Complications and Management
Despite meticulous surgical technique, total patellectomy carries a high complication profile, reinforcing its status as a salvage procedure.
- Extensor Lag: The most common complication. If an extensor lag persists despite aggressive physical therapy, it is usually due to inadequate intraoperative imbrication. Mild lags (<10 degrees) are often well-tolerated, but severe lags may require surgical revision and further shortening of the extensor mechanism.
- Anterior Knee Pain: The reconstructed tendon rubbing directly against the femoral trochlea can cause chronic pain. The Soto-Hall inferior incision placement helps mitigate this, but it remains a risk.

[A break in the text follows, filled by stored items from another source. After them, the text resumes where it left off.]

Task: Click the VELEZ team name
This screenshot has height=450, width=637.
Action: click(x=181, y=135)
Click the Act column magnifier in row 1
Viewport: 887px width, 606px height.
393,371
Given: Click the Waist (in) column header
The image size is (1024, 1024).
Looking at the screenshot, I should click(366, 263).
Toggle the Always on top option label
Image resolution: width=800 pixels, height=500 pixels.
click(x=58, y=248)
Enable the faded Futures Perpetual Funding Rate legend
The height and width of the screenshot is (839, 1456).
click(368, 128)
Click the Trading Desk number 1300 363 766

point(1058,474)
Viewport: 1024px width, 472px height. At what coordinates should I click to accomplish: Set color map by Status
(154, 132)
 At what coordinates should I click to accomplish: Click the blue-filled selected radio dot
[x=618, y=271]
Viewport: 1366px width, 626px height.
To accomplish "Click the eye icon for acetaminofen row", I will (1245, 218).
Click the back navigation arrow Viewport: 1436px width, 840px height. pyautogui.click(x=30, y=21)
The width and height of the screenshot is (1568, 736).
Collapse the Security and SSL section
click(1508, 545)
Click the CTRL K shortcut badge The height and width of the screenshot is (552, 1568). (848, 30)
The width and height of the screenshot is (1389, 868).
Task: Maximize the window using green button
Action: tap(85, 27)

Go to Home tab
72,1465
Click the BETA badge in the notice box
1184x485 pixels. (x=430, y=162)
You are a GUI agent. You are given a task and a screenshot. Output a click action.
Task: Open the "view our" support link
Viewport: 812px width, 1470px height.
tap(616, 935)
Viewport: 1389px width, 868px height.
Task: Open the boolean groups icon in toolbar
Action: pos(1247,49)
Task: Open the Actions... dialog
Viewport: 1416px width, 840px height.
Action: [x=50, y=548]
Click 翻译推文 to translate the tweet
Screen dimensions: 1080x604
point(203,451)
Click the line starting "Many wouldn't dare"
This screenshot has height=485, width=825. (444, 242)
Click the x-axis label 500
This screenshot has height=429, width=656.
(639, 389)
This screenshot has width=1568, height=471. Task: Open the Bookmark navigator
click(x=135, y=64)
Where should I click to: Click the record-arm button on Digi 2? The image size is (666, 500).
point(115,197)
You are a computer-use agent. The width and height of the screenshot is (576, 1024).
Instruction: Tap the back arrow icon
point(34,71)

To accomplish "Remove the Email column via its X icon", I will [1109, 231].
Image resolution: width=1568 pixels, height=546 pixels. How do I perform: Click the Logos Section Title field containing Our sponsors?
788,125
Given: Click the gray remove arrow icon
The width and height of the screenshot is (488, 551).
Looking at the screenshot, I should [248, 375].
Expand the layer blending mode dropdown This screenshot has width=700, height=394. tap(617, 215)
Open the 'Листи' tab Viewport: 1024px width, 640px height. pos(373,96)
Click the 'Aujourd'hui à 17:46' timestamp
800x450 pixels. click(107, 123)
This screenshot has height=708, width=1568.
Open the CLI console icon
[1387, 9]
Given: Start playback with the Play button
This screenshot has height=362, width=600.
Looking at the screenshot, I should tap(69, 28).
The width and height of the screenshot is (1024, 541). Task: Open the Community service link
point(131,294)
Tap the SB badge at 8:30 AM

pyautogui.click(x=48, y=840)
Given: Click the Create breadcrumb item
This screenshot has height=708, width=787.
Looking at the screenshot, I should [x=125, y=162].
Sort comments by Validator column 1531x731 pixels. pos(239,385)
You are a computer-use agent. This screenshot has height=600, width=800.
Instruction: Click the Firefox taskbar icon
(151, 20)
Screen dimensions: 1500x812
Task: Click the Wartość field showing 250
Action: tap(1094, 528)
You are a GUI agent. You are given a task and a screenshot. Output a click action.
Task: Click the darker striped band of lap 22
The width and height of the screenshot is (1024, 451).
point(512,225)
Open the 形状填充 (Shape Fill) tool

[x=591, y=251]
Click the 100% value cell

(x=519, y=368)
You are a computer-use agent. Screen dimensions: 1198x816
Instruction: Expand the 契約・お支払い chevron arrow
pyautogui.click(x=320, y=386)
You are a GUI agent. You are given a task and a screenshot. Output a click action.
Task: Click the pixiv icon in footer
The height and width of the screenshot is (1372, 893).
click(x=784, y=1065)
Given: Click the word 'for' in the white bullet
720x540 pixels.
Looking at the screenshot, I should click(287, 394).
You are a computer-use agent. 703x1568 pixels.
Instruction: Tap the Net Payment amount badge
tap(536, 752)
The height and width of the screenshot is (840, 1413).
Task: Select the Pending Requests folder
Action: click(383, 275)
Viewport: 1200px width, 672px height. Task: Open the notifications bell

- Weakness: A permanent 15-30% deficit in quadriceps torque is unavoidable.
- Rupture of the Repair: Over-aggressive early flexion or a sudden traumatic event can rupture the imbricated repair. This is a catastrophic complication requiring immediate open surgical revision, often necessitating augmentation with allograft tissue (e.g., Achilles tendon allograft) or synthetic mesh.
- Infection and Wound Breakdown: The anterior knee has a tenuous blood supply. Meticulous soft tissue handling and avoiding excessive tension on the skin closure are critical to preventing necrosis and deep infection.